▶ [O que fazer]:
Reescreva, sem omitir nada, tudo desde a linha que contém "Task: Remove the" até a que contém "will (x=378, y=680).", incluindo as duas, e some 77 a cada coordenada das respostas.

▶ [Dados fornecidos]:
# # # # # # #
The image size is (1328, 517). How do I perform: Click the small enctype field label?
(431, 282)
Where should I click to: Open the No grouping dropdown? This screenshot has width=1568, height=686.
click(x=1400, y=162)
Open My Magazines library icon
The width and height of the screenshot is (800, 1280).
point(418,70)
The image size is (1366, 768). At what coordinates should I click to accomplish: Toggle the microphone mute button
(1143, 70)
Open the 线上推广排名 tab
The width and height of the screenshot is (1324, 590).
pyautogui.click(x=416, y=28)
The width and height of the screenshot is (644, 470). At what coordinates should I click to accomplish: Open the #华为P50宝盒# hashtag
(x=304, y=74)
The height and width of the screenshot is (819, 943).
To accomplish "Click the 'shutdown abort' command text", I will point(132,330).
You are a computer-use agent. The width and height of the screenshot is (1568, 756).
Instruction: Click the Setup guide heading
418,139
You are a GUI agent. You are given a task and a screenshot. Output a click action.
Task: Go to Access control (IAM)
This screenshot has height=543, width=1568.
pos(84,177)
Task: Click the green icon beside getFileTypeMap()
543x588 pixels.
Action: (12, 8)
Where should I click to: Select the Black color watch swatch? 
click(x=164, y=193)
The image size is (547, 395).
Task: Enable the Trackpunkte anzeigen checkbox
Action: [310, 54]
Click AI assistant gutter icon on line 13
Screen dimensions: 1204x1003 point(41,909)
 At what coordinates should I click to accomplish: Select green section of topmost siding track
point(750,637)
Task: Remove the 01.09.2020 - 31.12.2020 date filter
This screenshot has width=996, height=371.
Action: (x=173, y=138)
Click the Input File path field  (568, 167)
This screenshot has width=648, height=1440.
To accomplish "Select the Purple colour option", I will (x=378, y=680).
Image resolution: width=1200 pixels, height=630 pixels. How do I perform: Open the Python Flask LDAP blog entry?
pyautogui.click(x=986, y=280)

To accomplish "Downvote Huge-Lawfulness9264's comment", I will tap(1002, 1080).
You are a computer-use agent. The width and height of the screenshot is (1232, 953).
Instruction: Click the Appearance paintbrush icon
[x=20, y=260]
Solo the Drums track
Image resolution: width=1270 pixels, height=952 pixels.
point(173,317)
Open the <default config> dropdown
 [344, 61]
# # # # # # #
▶ [Saída esperada]:
Task: Remove the 01.09.2020 - 31.12.2020 date filter
This screenshot has width=996, height=371.
Action: (x=250, y=215)
Click the Input File path field  (645, 244)
This screenshot has width=648, height=1440.
To accomplish "Select the Purple colour option", I will (x=455, y=757).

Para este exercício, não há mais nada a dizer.